Он уловил в ее голосе не свойственные Валентине ласковые нотки, и это заставило его с особой остротой ощутить свою вину перед ней и дочерью. Самошников поспешно согласился, забормотал, поглаживая теплое и мягкое ее плечо:

— Да что ты! О чем речь! Я поеду, поеду… А ты пока отдохнешь от меня побудешь дома… С Иринкой повозишься… Она, бедная, нас почти совсем не видит…

— Ну, положим, не видит она только тебя. Впрочем, из садика я ее брать не стану. Дома с ней сладу не будет. А если ты поедешь к Степану, она опять с тобой не встретится, — жена снова говорила с ним своим обычным, снисходительным и слегка насмешливым тоном. И это откровенное напоминание о частых задержках, о его вине, больно кольнуло Самошникова.

Он вновь почувствовал ее отчужденность, которая лишь на краткий миг прервалась нарочитой ласковостью, прозвучавшей в ее просьбе, ощутил уже привычное возмущение, и собственная его виноватость представилась ему как незаслуженная обида.

— Я уже сказал тебе, что поеду, — сдерживаясь, проговорил он. — Можешь не брать Иринку, а заниматься чем тебе вздумается: покупать эти идиотские дорожки, мотаться в свое Дегунино и вообще куда тебе угодно…

— Ну ладно, ладно… Не сердись, глупый, — жена коснулась губами его щеки. — Тебе необходима разрядка. Вот и разрядись там, только не слишком увлекайся. Ты не умеешь ограничивать себя, и на следующий день тебе бывает очень худо… Не забывай об этом. А насчет подарка Степану я что-нибудь соображу. Ты не беспокойся, спи…

Один за другим отправлялись переполненные, похрустывающие железными своими суставами автобусы.
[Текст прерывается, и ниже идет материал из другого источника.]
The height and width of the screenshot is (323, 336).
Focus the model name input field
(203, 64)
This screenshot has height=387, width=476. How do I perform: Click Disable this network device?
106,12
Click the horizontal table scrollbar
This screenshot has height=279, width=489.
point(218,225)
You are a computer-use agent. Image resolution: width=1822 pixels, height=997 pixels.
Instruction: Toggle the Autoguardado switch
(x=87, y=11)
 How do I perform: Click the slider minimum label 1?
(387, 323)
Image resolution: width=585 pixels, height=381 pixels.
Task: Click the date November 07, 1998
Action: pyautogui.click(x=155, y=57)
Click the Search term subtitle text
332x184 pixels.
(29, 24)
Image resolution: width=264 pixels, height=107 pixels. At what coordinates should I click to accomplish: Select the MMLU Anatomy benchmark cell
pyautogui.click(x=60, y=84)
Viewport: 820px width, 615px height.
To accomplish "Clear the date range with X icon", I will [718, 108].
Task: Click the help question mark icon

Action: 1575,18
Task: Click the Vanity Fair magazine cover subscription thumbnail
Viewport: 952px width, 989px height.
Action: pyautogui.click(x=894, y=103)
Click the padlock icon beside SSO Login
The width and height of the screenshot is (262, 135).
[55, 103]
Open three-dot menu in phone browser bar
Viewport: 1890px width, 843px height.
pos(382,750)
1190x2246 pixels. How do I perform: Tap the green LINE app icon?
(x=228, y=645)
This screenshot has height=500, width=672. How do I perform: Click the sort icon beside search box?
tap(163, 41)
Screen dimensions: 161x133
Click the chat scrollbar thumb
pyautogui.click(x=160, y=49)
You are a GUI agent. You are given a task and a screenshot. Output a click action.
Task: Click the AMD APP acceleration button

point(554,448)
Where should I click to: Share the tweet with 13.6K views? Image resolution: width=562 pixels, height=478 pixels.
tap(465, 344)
Ушел и тот, на котором предстояло бы поехать Самошникову, достань он билет, а попутный «левак» все не подворачивался.

Таксисты его и слушать не хотели. Не открывая дверцы, а лишь чуть приспустив боковое стекло, заранее отрицательно покачивали они лакированными козырьками своих фуражек и, едва уловив, что надо ему ехать в поселок, молча давили на газ.

Он уже было примирился с тем, что уехать ему не удастся, как вдруг приметил под закрытым ларьком серенький, первого выпуска, «Запорожец» на рахитично подогнутых колесах. Стоял подле него угрюмого облика парень и с независимым видом поглядывал на снующий по площади люд.

— Ты залазь в машину и пригнись. Я счас, — сказал он Самошникову, когда тот приблизился к «Запорожцу». — Ты залазь, я счас…

Парень скрылся за ларьком, потом вернулся к своему колченогому автомобилю, втиснулся на сиденье и, включив зажигание, обернулся к Самошникову.